Solved my last problem:
E.g.:
sudo mkdir -p /var/cache/oracle-jdk11-installer-local
sudo cp jdk-11.0.4_linux-x64_bin.tar.gz /var/cache/oracle-jdk11-installer-local/
sha256sum mismatch jdk-11.0.13_linux-x64_bin.tar.gz
Oracle JDK 11 is NOT installed.
dpkg: error processing package oracle-java11-installer-local (--configure):
installed oracle-java11-installer-local package post-installation script subprocess returned error exit status 1
Errors were encountered while processing:
oracle-java11-installer-local
E: Sub-process /usr/bin/dpkg returned an error code (1)
Download the JDK:
sudo apt install default-jdk
sudo update
Download the JRE
sudo apt install default-jre
sudo update
Download a ppa:
[Note: I've also tried ppa:webupd8team but it failed so I had to run
sudo add-apt-repository -r ppa:webupd8team/java]

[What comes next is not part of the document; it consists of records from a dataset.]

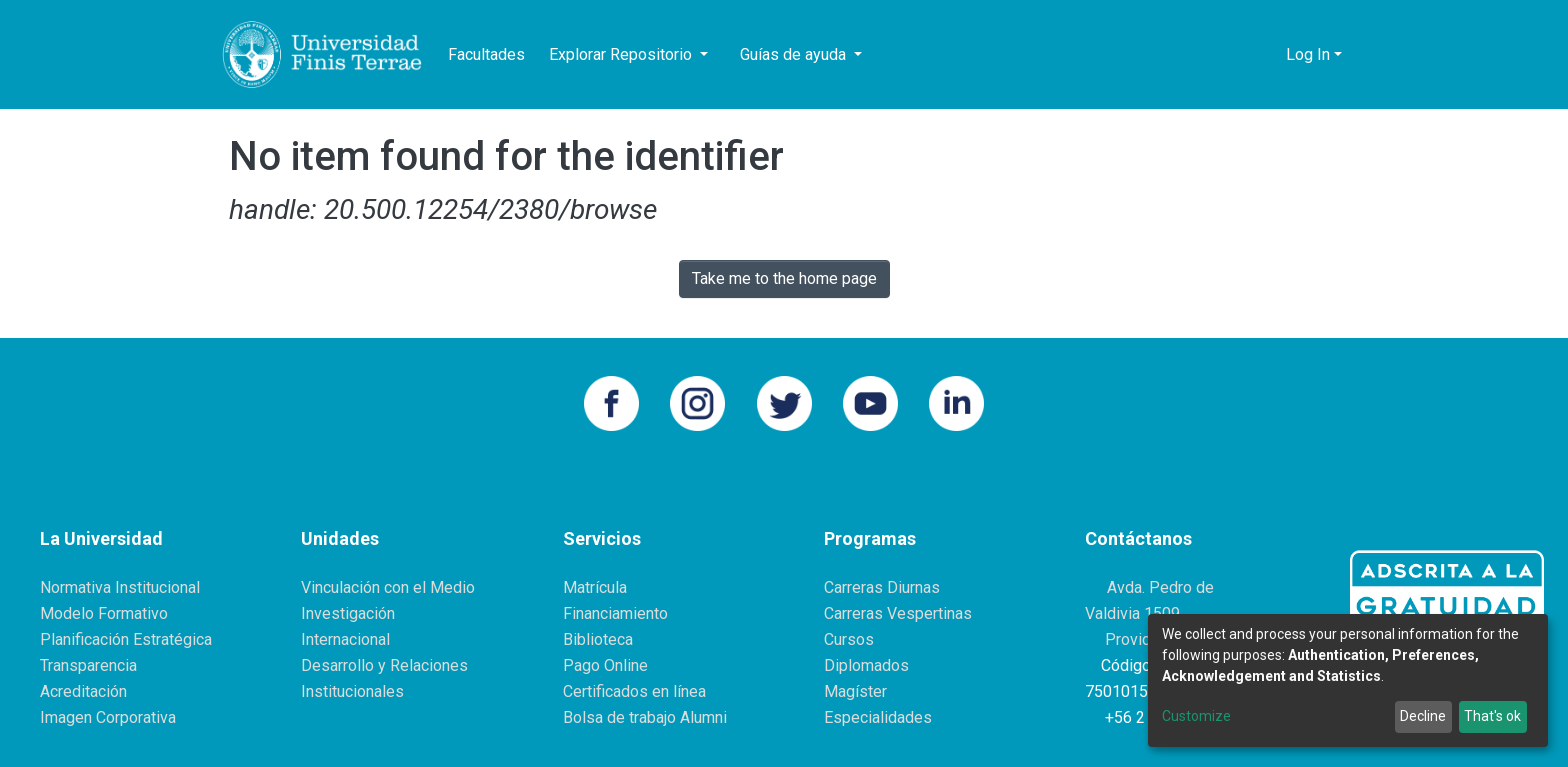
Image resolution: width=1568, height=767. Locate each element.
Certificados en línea (634, 691)
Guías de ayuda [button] (795, 54)
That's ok (1492, 716)
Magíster (855, 691)
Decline (1423, 716)
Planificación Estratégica (126, 639)
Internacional (345, 639)
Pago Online (605, 665)
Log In (1308, 54)
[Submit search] (1235, 55)
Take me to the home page (784, 278)
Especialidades (878, 717)
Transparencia (88, 665)
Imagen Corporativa (108, 717)
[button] (1265, 55)
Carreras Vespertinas (898, 613)
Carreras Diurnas (882, 587)
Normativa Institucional (120, 587)
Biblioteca (598, 639)
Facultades (486, 54)
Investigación (348, 613)
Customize (1196, 716)
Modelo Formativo (104, 613)
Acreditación (83, 691)
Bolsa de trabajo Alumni (645, 717)
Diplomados (866, 665)
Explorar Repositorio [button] (622, 54)
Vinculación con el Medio (388, 587)
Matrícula (595, 587)
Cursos (849, 639)
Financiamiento (615, 613)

sudo apt install software-properties-common
sudo add-apt-repository ppa:linuxuprising/java
Check if this installs, if not proceed:
sudo apt install oracle-java11-installer
Make dir (for linux command to find the tar.gz file) sudo mkdir /var/cache/oracle-jdk11-installer-local/
Download: (jdk-11.0.15_linux-aarch64_bin.tar.gz) here --> https://www.oracle.com/au/java/technologies/javase/jdk11-archive-downloads.html
cd into your local Downloads dir and cp the tar.gz file
sudo cp jdk-11.0.15_linux-x64_bin.tar.gz /var/cache/oracle-jdk11-installer-local/
sudo rm /var/lib/dpkg/info/oracle-java11-installer-local.postinst -f
sudo apt-get install oracle-java11-installer-local
java --version
Sources: Main: https://phoenixnap.com/kb/how-to-install-java-ubuntu https://www.linuxuprising.com/2019/06/new-oracle-java-11-installer-for-ubuntu.html
Follow the guide: https://webcms3.cse.unsw.edu.au/static/uploads/course/COMP9313/22T2/52663a121dc657d694c185569ddb6982f6d6a7394f3e5abcf151581f6617830b/Lab_1.pdf
Make sure you add the code snippets between the tags
Make sure the ssh server is running AND check that it is installed with:
sudo apt list --installed | grep openssh-server
Check if running:
sudo service ssh status
If you get an error or some response like:
* sshd is not running
Run the service:
sudo service ssh start
If you get the error like here: https://stackoverflow.com/questions/68077905/getting-error-permission-denied-publickey-password-after-start-dfs-sh: Please run the commands:
sudo apt install ssh
# Only run below command if you are fine with overriding/don't have a RSA key
# ssh-keygen -t rsa -P '' -f ~/.ssh/id_rsa
cat ~/.ssh/id_rsa.pub >> ~/.ssh/authorized_keys
chmod 0600 ~/.ssh/authorized_keys
export HDFS_NAMENODE_USER="root"
export HDFS_DATANODE_USER="root"
export HDFS_SECONDARYNAMENODE_USER="root"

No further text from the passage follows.